[[ Source extract open ]]

More than 15 million Americans suffer from depression, and more than a third of them don’t respond to counseling or antidepressants. Nathalie DeGravel was one of the unlucky ones—until she discovered a novel new therapy.

Four years ago, Nathalie DeGravel, 48, finally recognized something was horribly wrong with her brain. A human resources coordinator at the time, and living in Los Angeles, she knew that the episodes of rage and crying she battled frequently were much worse than the typical emotions everyone experiences. But her trips to a psychiatrist and prescription medications couldn’t put a dent in the vicious depression she was suffering. Her despair at finding a solution led her to an unconventional new treatment—which ended up saving her life.


Born in Paris, France, DeGravel had always been content with the pleasant life she built in the United States: A husband and two children she enjoyed immensely, a satisfying career, with occasional trips to visit family in Paris. When her symptoms of depression began, they were mild, almost unnoticeable. Over time, however, the mental illness grew in severity to the point she couldn’t even recognize herself, or the life she had worked so hard to build.


Desperate to regain control over her life, DeGravel sought out the help of a psychiatrist. But repeated attempts at traditional therapy and medication did nothing to ease her symptoms. DeGravel knew she had to think outside the box. “I was online when I saw an advertisement for transcranial magnetic stimulation. I had never heard about it and I was desperate for any solution. I talked to my psychiatrist about it, and he enrolled me in the program at UCLA,” she recalls.

[[ Source extract closed ]]

Requirement 1 = Output the passage of the article about Nathalie DeGravel from "More than 15" to "novel new therapy.", word for word.
Requirement 2 =
Answer these questions using the article about Nathalie DeGravel:
(a) How many Americans suffer from depression?
(b) In what city was Nathalie DeGravel born?
(c) At which institution was she enrolled in the transcranial magnetic stimulation program?
The lines that come next have no connection to the article about Nathalie DeGravel.

[[ Information open ]]

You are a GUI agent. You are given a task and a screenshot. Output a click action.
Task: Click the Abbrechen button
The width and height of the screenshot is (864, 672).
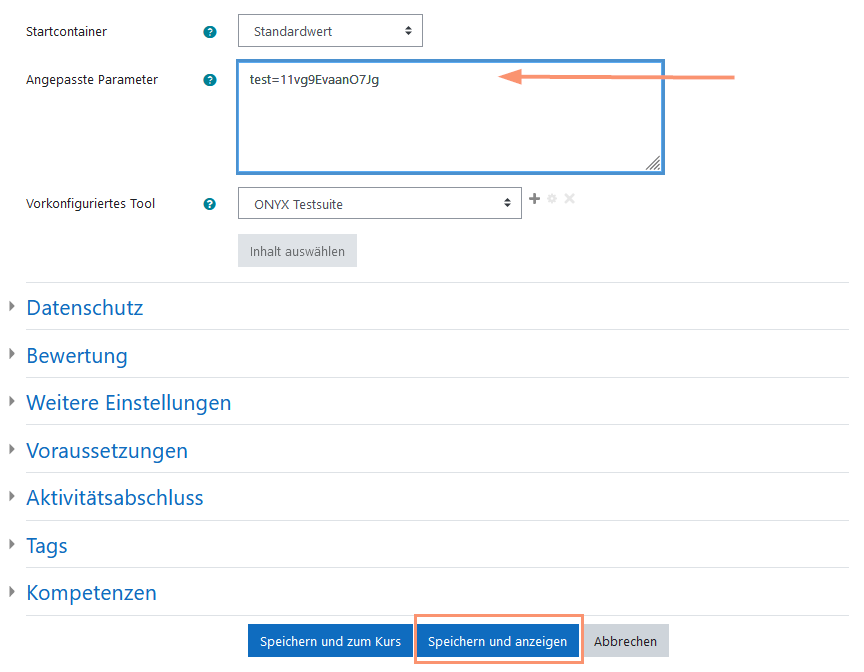tap(625, 640)
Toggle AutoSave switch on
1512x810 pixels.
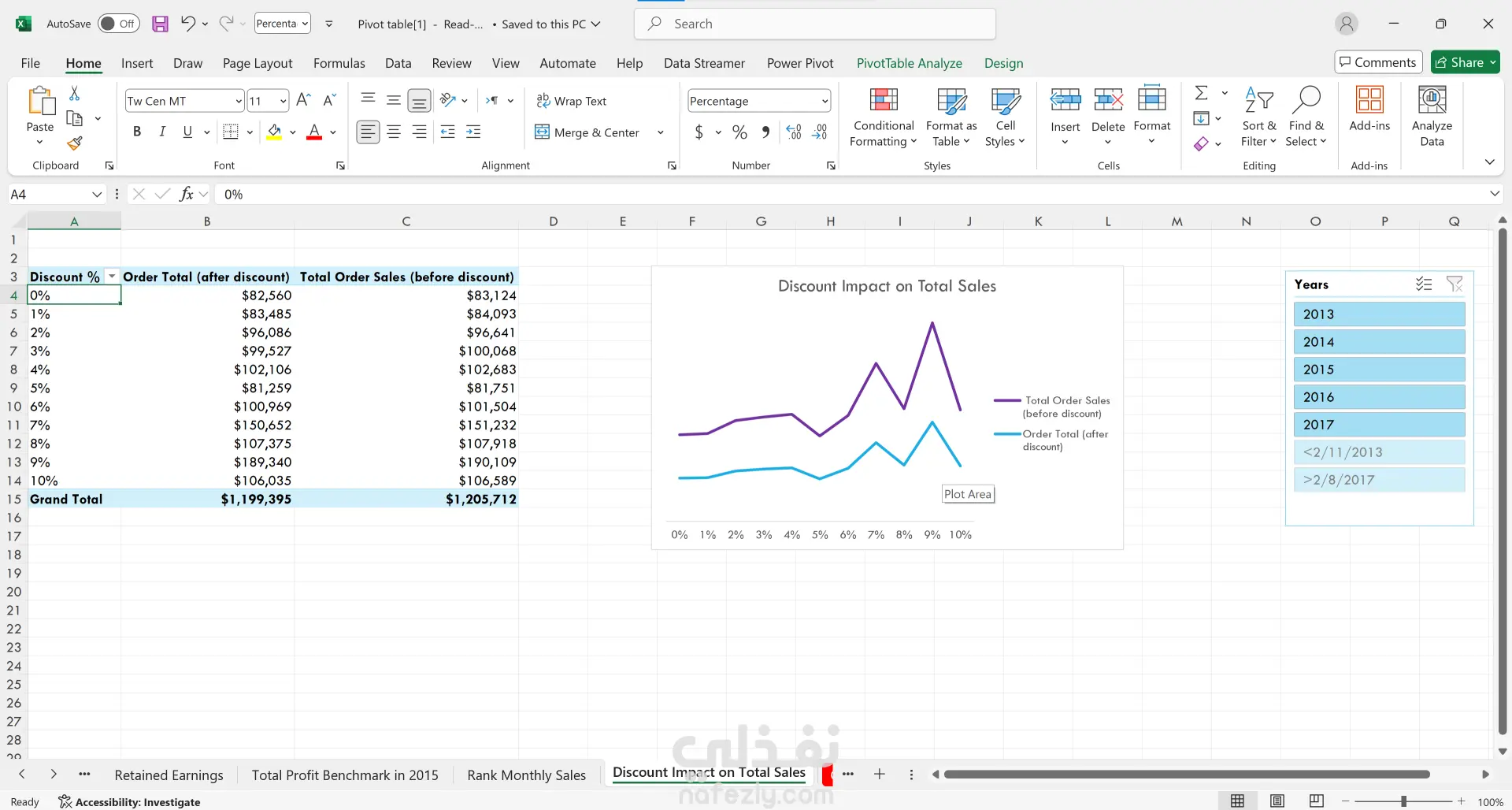click(118, 24)
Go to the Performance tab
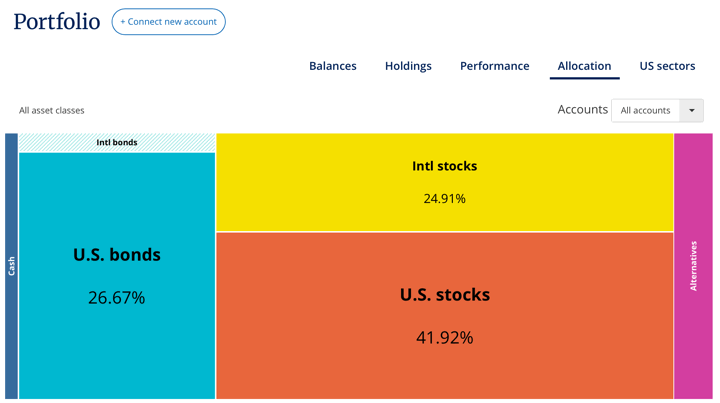 point(494,66)
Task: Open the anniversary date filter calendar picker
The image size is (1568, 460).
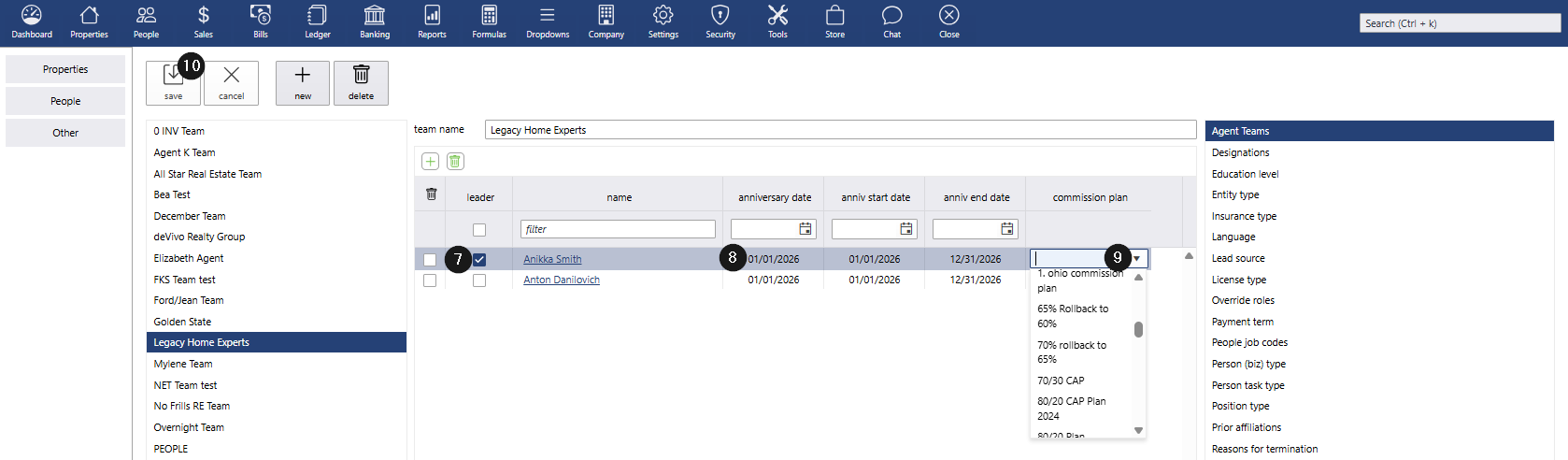Action: click(x=805, y=229)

[[ Information closed ]]

Exercise result 1 =
More than 15 million Americans suffer from depression, and more than a third of them don’t respond to counseling or antidepressants. Nathalie DeGravel was one of the unlucky ones—until she discovered a novel new therapy.

Exercise result 2 =
(a) More than 15 million
(b) Paris, France
(c) UCLA